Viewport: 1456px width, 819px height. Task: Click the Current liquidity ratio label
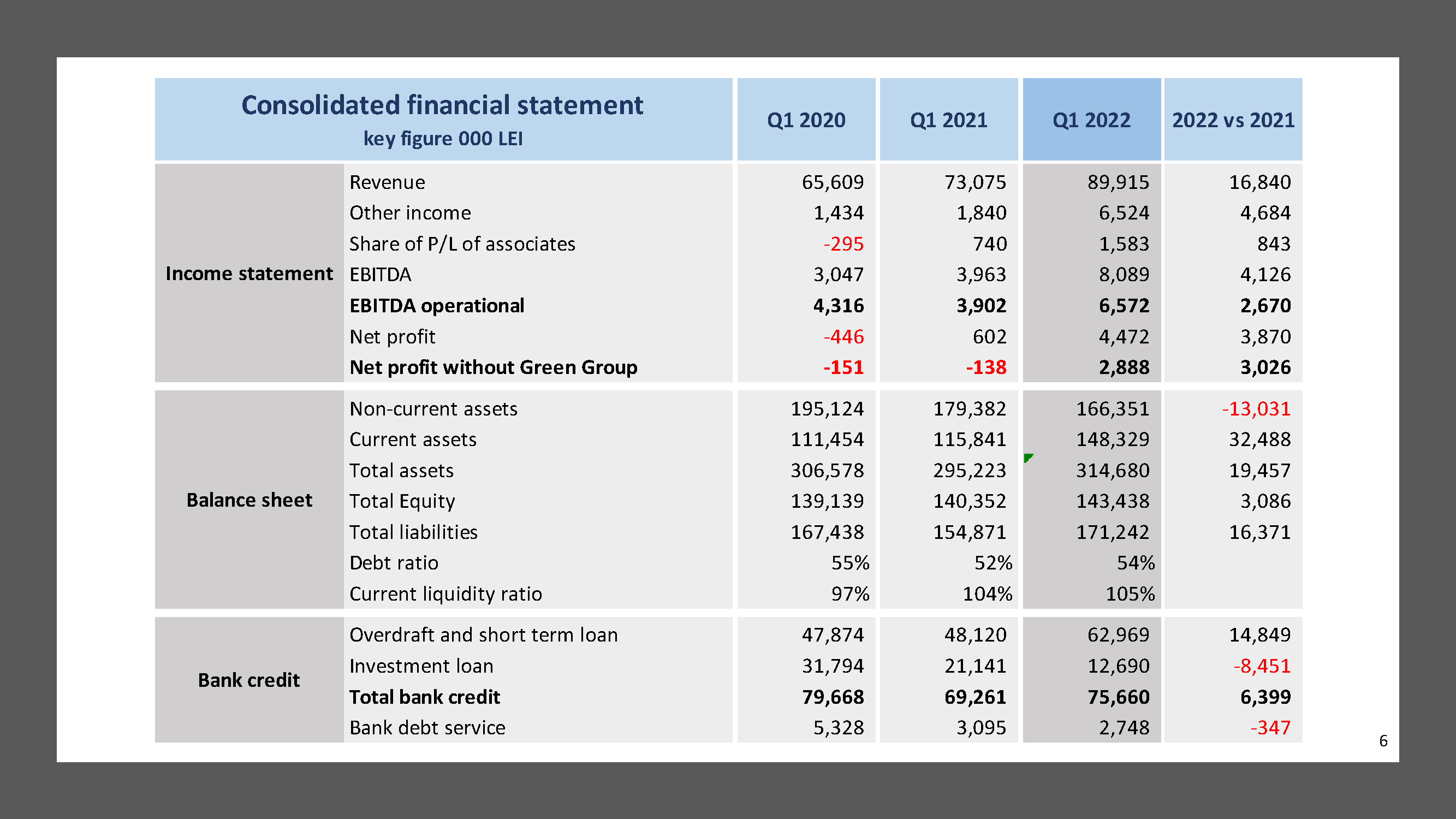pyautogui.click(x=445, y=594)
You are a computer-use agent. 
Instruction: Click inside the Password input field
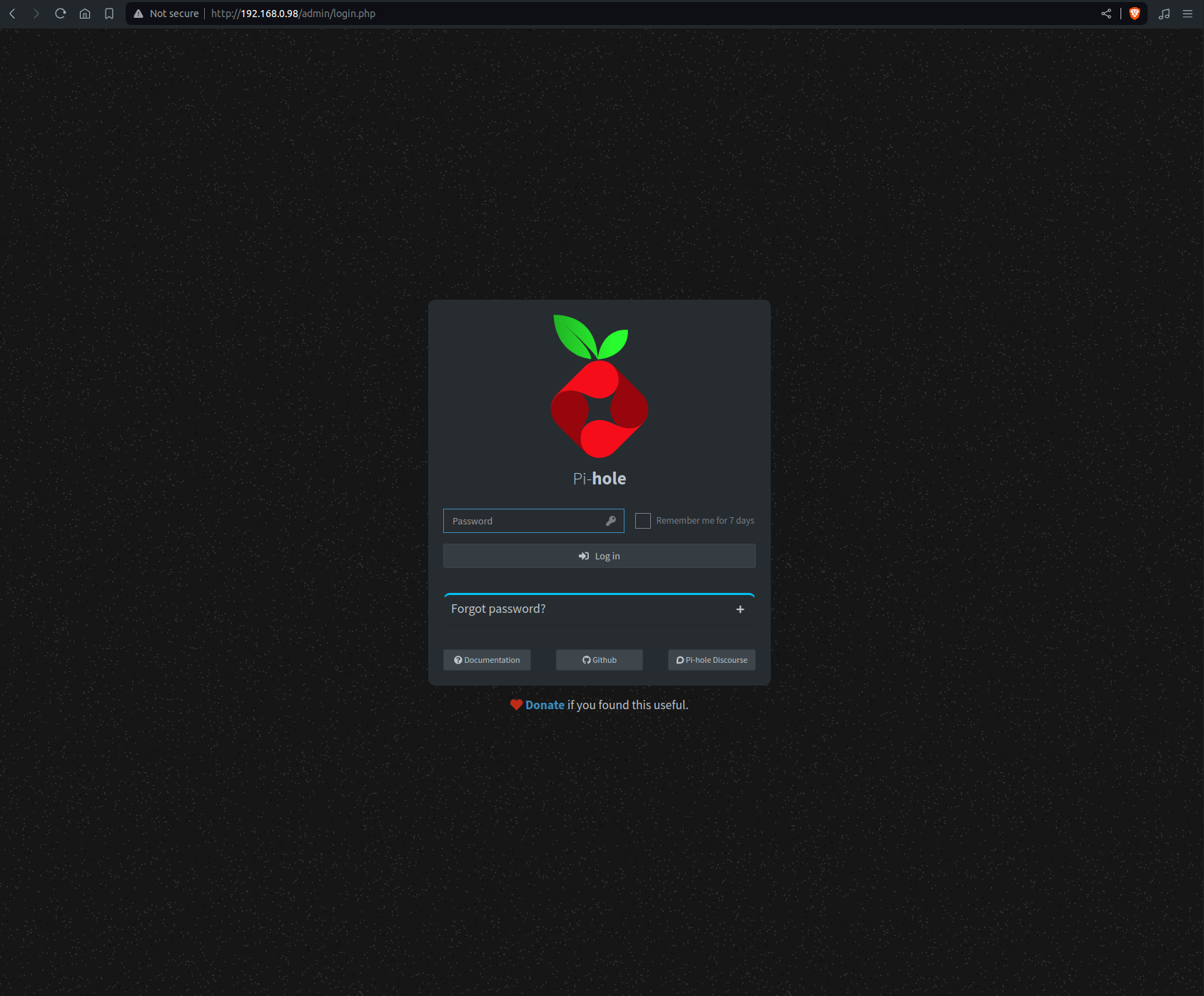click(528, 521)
- - -
> **Required work**
Please restate the whole listing exactly, without any of its pictures.

> **Result for this task**
Viewport: 1456px width, 819px height. Task: Click the Current liquidity ratio label
pyautogui.click(x=445, y=594)
You are a computer-use agent. 
Instruction: Click inside the Password input field
click(528, 521)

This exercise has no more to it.